Considérant qu'aux termes de son assignation, délivrée le 17 février 2012, la société Almirall demandait au juge des référés d'ordonner " la cessation " de la campagne publicitaire composée des documents suivants : - un visuel " coup d'audace " " Ebastine Téva déjà en exclusivité - 10 mois d'avance pour vos marges ", - un e-mailing " info lancement Teva Sante - Ebastine Teva 10 mg " " cher client, nous avons le plaisir de vous annoncer le lancement d'une nouvelle spécialité Ebastine Teva 10 mg en boites de 30 comprimés orodispersibles ", en invoquant le trouble manifestement illicite que lui causait celle-ci en raison de son caractère " illicite, déloyal et dommageable " pour elle ;

Considérant qu'il n'est pas discuté que ces campagne et communications ont, s'agissant tant du 'visuel' que de 'l'e-mailing', eu lieu en janvier 2012, comme cela a été précédemment exposé, et n'ont pas été réitérées après le 28 janvier 2012 et avant le 16 mars 2012 ;

Que lorsque le premier juge a statué, cette campagne et le trouble allégué par la société Almirall avaient donc cessé, sans qu'il ne soit démontré ni même prétendu par celle-ci qu'une nouvelle diffusion du visuel litigieux par voie de presse ou par tout autre moyen auprès des pharmaciens, ni qu'une autre communication par voie électronique, identique à celle opérée le 18 janvier 2012, aient été envisagées et programmées à bref délai par la société Téva Santé ;

Considérant que la société Almirall soutient que la poursuite et l'augmentation des ventes d'Ebastine Téva constatées en février 2012 rend " sans objet ni intérêt " " l'invocation de cette cessation " par la société Teva Santé ;

Considérant toutefois que, comme cela a été dit, le trouble dont se prévalait la société Almirall pour solliciter des mesures de remise en état propres, selon elle, à le faire cesser et à prévenir le dommage pouvant en résulter, était la campagne publicitaire et non la mise sur le marché, la commercialisation et la vente aux pharmaciens ou à leurs clients de la spécialité Ebastine Teva 10 mg ;

Qu'il en résulte qu'au 16 mars 2012, il n'y avait effectivement plus lieu à référé sur les demandes de la société Almirall fondées sur l'article 873 alinéa 1 du Code de procédure civile, devenues sans objet, et qu'en particulier, il n'y avait lieu, à défaut de trouble existant à la date de la décision entreprise, d'ordonner des publications sollicitées à titre de mesures de remise en état ;

Qu'en conséquence et sans qu'il soit nécessaire d'examiner les autres moyens de la société Teva Santé, l'ordonnance entreprise doit être non pas annulée mais infirmée en toutes ses dispositions ;

Sur les demandes de la société Teva Santé :

Considérant que pour solliciter " l'envoi d'un courrier rectificatif aux pharmaciens " et la " publication par extraits de la décision à intervenir dans quatre revues professionnelles ", la société Teva Santé se contente d'énoncer que ces mesures s'imposent " par parallélisme des formes " ; qu'elle n'articule aucun moyen en droit et en fait de nature à fonder ces demandes qui ne peuvent donc qu'être rejetées ;

Sur les dépens et l'article 700 du Code de procédure civile :

Considérant que la société Almirall qui, en définitive, succombe en ses action et demandes, doit être condamnée aux dépens de première instance et d'appel ;

Que des raisons tirées de l'équité du sens de cet arrêt conduisent à écarter l'application de l'article 700 du Code de procédure civile.

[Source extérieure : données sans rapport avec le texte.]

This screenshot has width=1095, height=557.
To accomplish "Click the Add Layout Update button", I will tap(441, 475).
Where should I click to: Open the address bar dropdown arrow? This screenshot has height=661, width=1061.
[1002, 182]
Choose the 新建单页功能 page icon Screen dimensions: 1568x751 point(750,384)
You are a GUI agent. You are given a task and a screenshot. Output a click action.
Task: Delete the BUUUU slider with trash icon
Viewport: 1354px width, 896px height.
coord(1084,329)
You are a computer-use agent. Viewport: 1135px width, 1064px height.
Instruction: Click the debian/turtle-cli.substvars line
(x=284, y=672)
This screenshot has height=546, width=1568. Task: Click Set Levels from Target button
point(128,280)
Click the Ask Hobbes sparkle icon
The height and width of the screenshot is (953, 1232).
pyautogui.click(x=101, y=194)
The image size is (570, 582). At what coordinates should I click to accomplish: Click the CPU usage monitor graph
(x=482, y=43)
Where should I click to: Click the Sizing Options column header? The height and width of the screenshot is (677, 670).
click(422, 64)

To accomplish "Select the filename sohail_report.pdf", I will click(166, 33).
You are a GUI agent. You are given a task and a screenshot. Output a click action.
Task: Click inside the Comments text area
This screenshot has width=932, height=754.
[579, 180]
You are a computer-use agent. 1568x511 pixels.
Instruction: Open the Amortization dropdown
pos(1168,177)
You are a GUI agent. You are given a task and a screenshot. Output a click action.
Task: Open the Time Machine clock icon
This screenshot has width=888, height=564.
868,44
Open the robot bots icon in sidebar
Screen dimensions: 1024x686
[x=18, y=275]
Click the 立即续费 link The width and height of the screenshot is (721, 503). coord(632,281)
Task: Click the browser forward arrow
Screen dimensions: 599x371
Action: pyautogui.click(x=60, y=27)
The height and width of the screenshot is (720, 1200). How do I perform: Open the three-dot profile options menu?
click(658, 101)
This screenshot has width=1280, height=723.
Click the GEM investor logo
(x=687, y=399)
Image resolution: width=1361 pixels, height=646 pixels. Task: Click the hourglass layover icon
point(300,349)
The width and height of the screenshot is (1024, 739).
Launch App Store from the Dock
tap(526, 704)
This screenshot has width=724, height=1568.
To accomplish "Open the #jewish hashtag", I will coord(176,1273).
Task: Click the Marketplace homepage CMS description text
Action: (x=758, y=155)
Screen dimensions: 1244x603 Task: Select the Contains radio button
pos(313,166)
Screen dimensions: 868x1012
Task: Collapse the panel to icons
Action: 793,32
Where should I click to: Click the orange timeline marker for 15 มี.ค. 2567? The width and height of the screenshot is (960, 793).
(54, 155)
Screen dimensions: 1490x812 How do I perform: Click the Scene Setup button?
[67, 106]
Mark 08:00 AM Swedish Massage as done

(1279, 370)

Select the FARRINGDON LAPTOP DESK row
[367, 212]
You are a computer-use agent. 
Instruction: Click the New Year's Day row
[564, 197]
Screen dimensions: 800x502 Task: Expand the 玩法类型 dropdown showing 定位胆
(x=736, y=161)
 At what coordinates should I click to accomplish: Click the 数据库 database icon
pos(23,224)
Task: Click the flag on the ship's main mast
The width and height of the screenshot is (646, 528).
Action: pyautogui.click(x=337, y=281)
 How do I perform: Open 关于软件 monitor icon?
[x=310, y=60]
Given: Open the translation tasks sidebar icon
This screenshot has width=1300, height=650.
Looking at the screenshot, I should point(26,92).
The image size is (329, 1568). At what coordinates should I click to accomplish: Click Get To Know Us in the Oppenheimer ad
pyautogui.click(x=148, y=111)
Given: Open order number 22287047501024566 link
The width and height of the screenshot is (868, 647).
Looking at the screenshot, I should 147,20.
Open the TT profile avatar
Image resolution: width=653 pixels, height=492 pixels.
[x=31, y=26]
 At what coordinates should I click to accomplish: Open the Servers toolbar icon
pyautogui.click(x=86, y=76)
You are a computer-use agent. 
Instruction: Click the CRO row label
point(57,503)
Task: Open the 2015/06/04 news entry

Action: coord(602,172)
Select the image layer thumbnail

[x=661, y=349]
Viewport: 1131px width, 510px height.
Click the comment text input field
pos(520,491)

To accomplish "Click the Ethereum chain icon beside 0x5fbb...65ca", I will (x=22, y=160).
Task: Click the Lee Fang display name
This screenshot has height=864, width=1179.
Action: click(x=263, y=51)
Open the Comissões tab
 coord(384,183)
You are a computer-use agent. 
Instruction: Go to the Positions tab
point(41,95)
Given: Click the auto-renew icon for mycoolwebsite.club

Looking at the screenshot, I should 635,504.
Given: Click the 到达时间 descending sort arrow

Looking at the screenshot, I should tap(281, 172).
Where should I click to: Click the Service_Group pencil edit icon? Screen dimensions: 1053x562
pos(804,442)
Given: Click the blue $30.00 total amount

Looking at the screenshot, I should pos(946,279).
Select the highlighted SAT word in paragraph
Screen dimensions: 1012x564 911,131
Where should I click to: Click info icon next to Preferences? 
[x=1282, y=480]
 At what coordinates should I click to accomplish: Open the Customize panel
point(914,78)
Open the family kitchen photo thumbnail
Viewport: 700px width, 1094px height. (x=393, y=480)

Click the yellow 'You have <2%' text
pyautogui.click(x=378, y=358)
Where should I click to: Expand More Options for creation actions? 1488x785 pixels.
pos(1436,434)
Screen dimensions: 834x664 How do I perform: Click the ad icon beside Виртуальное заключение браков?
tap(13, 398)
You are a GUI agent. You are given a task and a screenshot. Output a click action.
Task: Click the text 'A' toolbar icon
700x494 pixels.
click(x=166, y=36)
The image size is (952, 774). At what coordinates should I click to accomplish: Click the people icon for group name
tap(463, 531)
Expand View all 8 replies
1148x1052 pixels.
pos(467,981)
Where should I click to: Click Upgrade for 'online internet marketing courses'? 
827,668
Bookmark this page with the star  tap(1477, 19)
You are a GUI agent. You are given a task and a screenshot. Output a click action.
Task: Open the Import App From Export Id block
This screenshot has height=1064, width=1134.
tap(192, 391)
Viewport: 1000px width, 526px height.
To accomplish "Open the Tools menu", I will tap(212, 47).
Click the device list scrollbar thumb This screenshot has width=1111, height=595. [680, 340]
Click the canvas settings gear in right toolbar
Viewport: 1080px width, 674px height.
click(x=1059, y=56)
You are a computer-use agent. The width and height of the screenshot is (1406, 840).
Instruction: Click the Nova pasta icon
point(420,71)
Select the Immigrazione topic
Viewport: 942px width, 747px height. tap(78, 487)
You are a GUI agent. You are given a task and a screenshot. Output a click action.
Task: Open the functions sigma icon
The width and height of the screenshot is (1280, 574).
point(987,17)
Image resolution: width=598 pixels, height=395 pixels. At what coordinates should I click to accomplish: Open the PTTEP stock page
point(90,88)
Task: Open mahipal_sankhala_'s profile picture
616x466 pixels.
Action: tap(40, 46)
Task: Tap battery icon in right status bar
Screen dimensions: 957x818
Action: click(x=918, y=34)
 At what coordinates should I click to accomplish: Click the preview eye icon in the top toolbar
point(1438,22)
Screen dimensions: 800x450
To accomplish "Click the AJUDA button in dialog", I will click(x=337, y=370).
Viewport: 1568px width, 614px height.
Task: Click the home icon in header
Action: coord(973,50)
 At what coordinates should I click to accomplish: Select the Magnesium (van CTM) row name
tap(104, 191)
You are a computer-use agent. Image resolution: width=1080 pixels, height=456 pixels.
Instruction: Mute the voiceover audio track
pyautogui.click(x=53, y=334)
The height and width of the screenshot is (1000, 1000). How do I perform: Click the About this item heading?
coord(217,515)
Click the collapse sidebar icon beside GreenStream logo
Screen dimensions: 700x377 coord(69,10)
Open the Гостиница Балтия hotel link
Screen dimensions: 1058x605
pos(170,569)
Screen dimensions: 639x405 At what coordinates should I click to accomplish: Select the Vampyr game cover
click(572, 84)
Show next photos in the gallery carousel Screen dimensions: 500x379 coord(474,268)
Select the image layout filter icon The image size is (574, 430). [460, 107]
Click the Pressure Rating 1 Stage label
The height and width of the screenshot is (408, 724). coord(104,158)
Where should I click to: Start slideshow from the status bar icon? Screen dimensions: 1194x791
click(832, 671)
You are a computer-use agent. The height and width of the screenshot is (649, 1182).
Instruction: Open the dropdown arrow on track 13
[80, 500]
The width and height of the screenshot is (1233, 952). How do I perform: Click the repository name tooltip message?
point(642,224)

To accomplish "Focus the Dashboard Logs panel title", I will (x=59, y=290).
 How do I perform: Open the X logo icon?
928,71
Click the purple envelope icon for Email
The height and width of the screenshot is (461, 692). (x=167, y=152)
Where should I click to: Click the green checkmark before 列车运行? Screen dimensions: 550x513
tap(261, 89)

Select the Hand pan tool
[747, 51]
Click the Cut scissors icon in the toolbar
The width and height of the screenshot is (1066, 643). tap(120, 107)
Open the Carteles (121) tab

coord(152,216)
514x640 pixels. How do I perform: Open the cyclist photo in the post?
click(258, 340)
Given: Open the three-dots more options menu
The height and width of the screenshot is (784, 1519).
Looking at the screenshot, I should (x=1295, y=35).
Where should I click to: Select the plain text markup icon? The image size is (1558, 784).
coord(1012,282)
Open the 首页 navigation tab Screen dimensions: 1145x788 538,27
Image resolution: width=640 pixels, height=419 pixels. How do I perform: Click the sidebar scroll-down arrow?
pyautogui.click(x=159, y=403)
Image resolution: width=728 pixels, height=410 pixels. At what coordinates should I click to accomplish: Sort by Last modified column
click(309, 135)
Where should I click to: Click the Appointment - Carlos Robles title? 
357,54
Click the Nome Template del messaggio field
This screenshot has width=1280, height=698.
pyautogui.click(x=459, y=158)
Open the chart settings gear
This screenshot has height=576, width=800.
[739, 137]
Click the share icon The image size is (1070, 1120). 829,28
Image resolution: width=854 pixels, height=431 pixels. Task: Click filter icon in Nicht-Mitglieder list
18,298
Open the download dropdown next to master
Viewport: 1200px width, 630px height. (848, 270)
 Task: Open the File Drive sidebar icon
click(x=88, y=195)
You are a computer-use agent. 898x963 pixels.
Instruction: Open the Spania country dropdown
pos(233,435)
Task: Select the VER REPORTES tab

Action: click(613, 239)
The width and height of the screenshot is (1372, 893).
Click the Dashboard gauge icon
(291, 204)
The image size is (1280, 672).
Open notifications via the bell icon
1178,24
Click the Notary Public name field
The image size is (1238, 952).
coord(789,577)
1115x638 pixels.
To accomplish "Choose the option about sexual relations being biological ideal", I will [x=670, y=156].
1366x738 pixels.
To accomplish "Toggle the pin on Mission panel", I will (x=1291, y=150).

Par ces motifs, LA COUR, Statuant contradictoirement et en dernier ressort, Prononce la jonction des instances enregistrées sous les numéros RG 12/02283 et RG 12/02055 ; Infirme en toutes ses dispositions l'ordonnance entreprise ; Statuant à nouveau, Dit n'y avoir lieu à référé sur les demandes de la société Almirall ; Déboute la société Teva Sante de ses demandes tendant à " l'envoi d'un courrier rectificatif aux pharmaciens " et à la " publication d'extraits de la décision à intervenir " ; Condamne la société Almirall aux dépens de première instance et d'appel, qui pourront en ce qui concerne ces derniers être recouvrés conformément à l'article 699 du Code de procédure civile ; Dit n'y avoir lieu à application de l'article 700 du Code de procédure civile.